-- RECORD SET --
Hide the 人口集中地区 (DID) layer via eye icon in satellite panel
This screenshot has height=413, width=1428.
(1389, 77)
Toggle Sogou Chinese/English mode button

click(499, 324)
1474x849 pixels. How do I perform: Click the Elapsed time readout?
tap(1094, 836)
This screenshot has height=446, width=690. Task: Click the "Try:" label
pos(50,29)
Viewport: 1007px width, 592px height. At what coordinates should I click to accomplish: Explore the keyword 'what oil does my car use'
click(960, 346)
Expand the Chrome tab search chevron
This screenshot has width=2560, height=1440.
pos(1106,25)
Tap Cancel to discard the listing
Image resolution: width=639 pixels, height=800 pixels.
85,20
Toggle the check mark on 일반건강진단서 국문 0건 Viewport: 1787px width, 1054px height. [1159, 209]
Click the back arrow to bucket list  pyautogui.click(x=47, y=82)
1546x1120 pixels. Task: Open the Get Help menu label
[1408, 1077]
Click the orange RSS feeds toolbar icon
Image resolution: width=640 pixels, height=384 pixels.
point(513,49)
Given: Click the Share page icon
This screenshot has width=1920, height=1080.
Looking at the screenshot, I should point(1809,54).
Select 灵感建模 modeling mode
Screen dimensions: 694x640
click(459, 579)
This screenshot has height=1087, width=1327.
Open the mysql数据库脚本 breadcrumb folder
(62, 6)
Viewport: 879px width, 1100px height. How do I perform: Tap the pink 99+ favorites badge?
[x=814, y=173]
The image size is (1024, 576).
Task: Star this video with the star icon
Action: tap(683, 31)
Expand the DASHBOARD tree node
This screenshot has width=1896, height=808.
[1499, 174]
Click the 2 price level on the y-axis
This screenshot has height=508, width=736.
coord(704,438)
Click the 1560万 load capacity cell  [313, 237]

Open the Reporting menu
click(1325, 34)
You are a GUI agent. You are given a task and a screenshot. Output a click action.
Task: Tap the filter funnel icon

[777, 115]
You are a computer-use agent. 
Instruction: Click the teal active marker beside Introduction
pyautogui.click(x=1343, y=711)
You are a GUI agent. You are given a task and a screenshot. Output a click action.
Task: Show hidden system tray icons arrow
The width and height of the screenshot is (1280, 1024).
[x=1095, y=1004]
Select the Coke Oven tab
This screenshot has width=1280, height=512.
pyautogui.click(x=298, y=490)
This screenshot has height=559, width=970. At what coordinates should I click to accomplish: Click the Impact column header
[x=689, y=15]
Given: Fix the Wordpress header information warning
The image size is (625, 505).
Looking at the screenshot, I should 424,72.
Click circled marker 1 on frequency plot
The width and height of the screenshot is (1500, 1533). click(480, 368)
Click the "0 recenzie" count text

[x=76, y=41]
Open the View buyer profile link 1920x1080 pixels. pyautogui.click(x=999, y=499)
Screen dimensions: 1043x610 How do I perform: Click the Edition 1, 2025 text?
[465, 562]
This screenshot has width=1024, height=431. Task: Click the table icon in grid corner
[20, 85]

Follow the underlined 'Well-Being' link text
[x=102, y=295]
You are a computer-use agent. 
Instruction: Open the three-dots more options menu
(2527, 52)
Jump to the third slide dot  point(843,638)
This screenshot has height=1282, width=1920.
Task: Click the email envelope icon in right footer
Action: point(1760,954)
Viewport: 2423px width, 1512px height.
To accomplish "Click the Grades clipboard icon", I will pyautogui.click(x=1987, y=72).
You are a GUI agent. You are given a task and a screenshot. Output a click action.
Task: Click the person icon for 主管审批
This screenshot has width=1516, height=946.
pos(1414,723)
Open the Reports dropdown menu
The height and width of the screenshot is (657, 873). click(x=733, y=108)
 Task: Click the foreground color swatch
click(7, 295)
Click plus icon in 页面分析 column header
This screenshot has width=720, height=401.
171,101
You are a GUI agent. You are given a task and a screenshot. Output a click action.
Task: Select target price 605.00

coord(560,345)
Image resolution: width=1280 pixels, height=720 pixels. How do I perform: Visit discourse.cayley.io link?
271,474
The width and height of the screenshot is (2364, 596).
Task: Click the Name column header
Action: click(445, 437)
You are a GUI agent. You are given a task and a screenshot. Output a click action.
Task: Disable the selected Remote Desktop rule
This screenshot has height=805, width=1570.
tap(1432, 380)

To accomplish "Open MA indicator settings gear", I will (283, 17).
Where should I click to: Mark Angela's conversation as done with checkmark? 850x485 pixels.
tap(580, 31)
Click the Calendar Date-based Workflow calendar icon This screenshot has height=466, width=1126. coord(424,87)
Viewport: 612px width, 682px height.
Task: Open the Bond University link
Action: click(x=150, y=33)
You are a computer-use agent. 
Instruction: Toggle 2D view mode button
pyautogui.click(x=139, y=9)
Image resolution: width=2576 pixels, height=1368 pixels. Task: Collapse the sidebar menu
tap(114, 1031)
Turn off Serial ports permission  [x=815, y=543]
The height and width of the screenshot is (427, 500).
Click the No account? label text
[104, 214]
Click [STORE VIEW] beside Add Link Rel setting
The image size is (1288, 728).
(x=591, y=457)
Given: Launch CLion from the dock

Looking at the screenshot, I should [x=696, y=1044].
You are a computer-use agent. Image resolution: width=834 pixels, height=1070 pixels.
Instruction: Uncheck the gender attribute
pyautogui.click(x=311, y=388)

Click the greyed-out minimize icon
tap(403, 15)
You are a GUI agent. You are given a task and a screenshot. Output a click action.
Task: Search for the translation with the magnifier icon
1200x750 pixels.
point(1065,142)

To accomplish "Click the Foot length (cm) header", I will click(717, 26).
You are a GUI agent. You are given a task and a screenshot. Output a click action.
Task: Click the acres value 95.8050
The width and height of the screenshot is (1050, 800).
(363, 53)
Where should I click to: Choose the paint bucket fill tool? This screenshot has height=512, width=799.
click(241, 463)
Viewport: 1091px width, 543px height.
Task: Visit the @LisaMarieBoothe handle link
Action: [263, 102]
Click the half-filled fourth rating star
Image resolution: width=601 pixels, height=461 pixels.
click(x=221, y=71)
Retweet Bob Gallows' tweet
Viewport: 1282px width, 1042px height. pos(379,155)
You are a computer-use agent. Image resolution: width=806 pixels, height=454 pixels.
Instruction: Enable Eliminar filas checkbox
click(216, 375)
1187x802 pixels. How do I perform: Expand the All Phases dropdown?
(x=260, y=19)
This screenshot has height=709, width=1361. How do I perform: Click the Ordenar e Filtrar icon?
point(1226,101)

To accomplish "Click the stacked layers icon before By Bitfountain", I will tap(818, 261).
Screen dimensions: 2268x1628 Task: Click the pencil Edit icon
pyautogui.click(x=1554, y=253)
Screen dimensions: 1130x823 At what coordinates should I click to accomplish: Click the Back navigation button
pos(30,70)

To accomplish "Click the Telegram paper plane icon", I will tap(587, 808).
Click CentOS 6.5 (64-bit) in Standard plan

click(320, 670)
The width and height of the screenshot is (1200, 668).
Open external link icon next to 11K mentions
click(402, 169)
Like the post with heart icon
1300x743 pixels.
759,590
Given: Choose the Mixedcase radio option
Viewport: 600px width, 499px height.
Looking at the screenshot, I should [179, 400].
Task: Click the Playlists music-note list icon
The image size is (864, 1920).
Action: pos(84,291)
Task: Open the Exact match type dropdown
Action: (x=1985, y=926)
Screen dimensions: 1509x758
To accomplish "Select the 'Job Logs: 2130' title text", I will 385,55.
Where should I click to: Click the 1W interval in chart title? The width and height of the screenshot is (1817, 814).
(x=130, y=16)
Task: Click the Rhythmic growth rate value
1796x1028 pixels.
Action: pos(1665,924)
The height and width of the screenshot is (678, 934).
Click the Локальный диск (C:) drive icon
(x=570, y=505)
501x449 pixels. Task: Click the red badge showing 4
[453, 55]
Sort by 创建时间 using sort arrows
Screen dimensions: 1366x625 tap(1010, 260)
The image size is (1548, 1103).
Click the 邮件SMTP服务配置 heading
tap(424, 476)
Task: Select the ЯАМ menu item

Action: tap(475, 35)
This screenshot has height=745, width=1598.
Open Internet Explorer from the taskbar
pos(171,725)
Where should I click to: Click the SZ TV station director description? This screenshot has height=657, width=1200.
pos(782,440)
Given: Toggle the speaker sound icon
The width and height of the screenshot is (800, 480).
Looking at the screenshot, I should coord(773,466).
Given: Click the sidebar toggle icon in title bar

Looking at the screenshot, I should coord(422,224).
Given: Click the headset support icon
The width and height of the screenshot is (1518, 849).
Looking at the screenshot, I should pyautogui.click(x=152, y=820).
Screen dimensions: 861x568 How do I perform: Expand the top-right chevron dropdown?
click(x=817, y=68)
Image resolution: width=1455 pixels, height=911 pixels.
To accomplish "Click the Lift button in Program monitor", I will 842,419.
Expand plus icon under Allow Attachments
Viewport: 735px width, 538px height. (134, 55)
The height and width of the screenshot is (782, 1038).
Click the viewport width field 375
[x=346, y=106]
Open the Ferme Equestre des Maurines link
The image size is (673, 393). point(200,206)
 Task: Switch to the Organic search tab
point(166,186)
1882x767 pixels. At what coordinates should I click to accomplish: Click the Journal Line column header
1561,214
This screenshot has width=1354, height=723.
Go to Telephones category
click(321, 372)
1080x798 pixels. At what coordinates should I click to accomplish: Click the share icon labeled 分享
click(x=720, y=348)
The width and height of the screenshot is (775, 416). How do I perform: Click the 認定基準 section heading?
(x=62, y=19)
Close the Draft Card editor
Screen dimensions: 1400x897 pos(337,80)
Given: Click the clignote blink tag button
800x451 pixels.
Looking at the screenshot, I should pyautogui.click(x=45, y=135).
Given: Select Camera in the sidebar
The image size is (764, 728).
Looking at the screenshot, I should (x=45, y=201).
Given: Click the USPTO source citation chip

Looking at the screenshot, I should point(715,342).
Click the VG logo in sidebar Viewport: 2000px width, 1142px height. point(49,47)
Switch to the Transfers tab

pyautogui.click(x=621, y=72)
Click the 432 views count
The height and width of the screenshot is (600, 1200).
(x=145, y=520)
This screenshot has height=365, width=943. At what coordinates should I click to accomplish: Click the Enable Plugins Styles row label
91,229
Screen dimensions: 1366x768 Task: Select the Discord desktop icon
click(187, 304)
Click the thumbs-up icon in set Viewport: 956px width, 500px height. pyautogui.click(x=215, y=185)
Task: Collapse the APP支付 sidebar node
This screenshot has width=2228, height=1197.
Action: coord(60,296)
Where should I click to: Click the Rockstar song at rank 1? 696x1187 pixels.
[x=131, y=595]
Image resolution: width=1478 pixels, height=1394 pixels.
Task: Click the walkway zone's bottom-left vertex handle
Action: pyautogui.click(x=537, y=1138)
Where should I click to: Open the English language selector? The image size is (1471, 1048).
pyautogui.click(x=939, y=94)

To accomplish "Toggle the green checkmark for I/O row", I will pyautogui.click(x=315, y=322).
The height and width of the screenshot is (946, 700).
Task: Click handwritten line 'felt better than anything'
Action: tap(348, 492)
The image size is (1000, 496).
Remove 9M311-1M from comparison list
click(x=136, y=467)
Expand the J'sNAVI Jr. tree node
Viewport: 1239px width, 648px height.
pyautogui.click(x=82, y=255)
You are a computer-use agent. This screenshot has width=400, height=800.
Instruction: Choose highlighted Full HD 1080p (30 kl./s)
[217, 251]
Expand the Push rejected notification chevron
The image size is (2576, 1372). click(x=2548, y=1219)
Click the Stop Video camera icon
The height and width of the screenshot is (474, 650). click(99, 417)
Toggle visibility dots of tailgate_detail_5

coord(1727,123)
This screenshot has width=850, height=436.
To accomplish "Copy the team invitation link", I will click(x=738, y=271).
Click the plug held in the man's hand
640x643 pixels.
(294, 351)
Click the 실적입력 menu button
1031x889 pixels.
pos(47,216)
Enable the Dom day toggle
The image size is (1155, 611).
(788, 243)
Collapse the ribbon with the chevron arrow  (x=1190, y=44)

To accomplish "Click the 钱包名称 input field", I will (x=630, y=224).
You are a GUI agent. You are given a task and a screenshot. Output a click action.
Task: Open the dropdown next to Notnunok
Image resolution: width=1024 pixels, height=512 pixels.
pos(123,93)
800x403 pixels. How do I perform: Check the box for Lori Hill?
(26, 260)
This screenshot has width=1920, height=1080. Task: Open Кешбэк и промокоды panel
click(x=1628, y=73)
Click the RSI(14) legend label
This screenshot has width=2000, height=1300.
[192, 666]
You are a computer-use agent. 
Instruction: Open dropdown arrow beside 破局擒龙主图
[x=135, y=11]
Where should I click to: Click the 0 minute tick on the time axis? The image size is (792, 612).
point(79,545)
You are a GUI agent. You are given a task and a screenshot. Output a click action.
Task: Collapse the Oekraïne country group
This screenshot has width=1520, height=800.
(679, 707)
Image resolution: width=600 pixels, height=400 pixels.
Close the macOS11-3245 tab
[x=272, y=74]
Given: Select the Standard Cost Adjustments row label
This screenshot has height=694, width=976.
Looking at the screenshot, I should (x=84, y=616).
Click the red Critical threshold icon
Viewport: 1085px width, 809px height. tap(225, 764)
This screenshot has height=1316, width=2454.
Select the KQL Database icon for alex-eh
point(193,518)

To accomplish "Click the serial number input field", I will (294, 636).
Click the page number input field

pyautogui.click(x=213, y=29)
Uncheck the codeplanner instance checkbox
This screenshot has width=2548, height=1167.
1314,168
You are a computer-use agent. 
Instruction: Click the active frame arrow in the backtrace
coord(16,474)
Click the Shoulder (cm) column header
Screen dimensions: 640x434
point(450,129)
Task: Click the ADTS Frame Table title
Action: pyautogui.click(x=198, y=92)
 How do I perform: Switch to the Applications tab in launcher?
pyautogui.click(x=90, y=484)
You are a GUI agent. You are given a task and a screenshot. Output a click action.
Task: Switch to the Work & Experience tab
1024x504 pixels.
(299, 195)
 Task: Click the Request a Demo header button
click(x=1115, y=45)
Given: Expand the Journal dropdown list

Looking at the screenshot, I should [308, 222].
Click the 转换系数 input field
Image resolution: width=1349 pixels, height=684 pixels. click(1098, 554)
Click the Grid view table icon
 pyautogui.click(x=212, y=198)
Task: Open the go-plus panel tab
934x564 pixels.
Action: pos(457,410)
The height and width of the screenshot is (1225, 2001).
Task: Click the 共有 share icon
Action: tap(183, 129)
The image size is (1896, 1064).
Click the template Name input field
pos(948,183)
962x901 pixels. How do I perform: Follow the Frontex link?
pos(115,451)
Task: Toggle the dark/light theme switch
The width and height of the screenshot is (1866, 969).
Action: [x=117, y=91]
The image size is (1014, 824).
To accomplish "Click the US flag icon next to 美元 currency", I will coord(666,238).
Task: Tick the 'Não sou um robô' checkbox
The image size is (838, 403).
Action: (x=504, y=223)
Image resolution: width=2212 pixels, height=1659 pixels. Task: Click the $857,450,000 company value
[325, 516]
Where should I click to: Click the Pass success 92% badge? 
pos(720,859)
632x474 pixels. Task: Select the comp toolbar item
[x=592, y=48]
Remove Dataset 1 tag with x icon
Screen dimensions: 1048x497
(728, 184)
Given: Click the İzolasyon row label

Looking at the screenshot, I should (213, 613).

-- GOAL --
Reproduce verbatim the lines from the first one through the line containing "point(513,49)", inclusive.

-- PROBLEM SOLUTION --
Hide the 人口集中地区 (DID) layer via eye icon in satellite panel
This screenshot has height=413, width=1428.
(1389, 77)
Toggle Sogou Chinese/English mode button

click(499, 324)
1474x849 pixels. How do I perform: Click the Elapsed time readout?
tap(1094, 836)
This screenshot has height=446, width=690. Task: Click the "Try:" label
pos(50,29)
Viewport: 1007px width, 592px height. At what coordinates should I click to accomplish: Explore the keyword 'what oil does my car use'
click(960, 346)
Expand the Chrome tab search chevron
This screenshot has width=2560, height=1440.
pos(1106,25)
Tap Cancel to discard the listing
Image resolution: width=639 pixels, height=800 pixels.
85,20
Toggle the check mark on 일반건강진단서 국문 0건 Viewport: 1787px width, 1054px height. [1159, 209]
Click the back arrow to bucket list  pyautogui.click(x=47, y=82)
1546x1120 pixels. Task: Open the Get Help menu label
[1408, 1077]
Click the orange RSS feeds toolbar icon
Image resolution: width=640 pixels, height=384 pixels.
point(513,49)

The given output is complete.